À seulement 24 ans, Vallejos a découvert l’octogone de l’UFC en mars dernier. Pour son premier combat, il a mis fin aux débats dès le premier round face au vétéran Seung Woo Choi. Une entrée en matière percutante, suivie de deux autres victoires, dont un KO marquant infligé à Giga Chikadze lors du co-main event de l’UFC on ESPN 73.
Cette série parfaite a suffi à propulser Vallejos dans le classement officiel de la catégorie. Une reconnaissance rapide, presque brutale, pour un combattant qui abordait 2025 avec des objectifs bien plus modestes.
Le principal intéressé ne cache pas sa surprise. Il évoque une année dense, riche, presque irréelle, marquée par une progression qu’il n’avait pas planifiée. Son idée initiale était simple : prendre ses marques, engranger de l’expérience, et commencer à regarder vers le classement l’année suivante. Pas de brûler les étapes.
Selon des sources consultées par MMA Déferlante, cette entrée précoce dans le top 15 a également surpris en interne, tant la montée en puissance du jeune Argentin a été rapide et sans accroc.
Un parcours assumé loin des grandes structures américaines
Si son succès intrigue, son choix de carrière interpelle tout autant. Contrairement à de nombreux combattants sud-américains, Vallejos a fait le pari de rester fidèle à son équipe d’origine, en Argentine. Pas d’exil vers les grandes salles américaines, pas de changement radical d’environnement.

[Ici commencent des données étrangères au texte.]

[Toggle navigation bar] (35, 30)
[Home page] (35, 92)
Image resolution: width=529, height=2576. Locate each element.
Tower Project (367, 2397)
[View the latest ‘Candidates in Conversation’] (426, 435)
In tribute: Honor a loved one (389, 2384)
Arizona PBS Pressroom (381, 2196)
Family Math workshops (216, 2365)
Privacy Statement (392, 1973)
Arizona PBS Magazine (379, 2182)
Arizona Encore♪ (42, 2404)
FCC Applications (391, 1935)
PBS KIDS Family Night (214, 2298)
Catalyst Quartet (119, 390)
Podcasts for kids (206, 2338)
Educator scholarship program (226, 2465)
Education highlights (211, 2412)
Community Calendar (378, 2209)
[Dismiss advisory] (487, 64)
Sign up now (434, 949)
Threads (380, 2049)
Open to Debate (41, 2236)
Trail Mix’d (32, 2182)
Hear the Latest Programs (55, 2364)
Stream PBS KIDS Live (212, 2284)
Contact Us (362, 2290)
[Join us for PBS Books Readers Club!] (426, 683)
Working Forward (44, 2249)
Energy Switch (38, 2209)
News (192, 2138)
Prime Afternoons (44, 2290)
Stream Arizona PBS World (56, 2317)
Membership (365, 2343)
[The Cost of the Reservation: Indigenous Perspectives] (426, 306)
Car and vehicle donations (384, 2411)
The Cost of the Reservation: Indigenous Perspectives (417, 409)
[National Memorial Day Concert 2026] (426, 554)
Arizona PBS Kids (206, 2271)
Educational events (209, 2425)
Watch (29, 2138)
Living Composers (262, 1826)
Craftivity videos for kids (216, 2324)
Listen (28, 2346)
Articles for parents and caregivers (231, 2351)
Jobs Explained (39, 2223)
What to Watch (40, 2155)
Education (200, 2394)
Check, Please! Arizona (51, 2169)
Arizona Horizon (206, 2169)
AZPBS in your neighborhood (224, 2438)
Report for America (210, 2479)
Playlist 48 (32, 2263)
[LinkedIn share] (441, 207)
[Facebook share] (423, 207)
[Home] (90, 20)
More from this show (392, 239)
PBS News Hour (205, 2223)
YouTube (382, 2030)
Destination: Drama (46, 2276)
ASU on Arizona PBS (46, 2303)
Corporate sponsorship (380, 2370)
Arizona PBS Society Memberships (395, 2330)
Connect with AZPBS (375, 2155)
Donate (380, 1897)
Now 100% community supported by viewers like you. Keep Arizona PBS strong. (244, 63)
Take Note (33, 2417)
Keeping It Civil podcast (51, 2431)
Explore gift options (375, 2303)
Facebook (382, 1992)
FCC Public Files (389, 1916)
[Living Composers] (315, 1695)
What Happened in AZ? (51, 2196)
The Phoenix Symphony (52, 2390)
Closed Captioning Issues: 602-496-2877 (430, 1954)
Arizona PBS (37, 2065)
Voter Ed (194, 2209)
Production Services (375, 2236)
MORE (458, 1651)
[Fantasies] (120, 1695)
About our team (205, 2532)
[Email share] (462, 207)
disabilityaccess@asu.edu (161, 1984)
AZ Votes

Un choix revendiqué et assumé. Pour Vallejos, rester chez lui est une force, pas une limite. Et l’année qu’il vient de vivre n’a fait que renforcer cette conviction. Être classé dès sa première saison à l’UFC, tout en poursuivant son développement dans son pays, valide pleinement sa trajectoire.
Désormais installé parmi les featherweights classés, Vallejos avance sans précipitation. Son ascension a été rapide, mais son discours reste mesuré. Une chose est sûre : l’Argentin n’est plus un simple prospect. Il est désormais un acteur à part entière d’une division où chaque pas compte.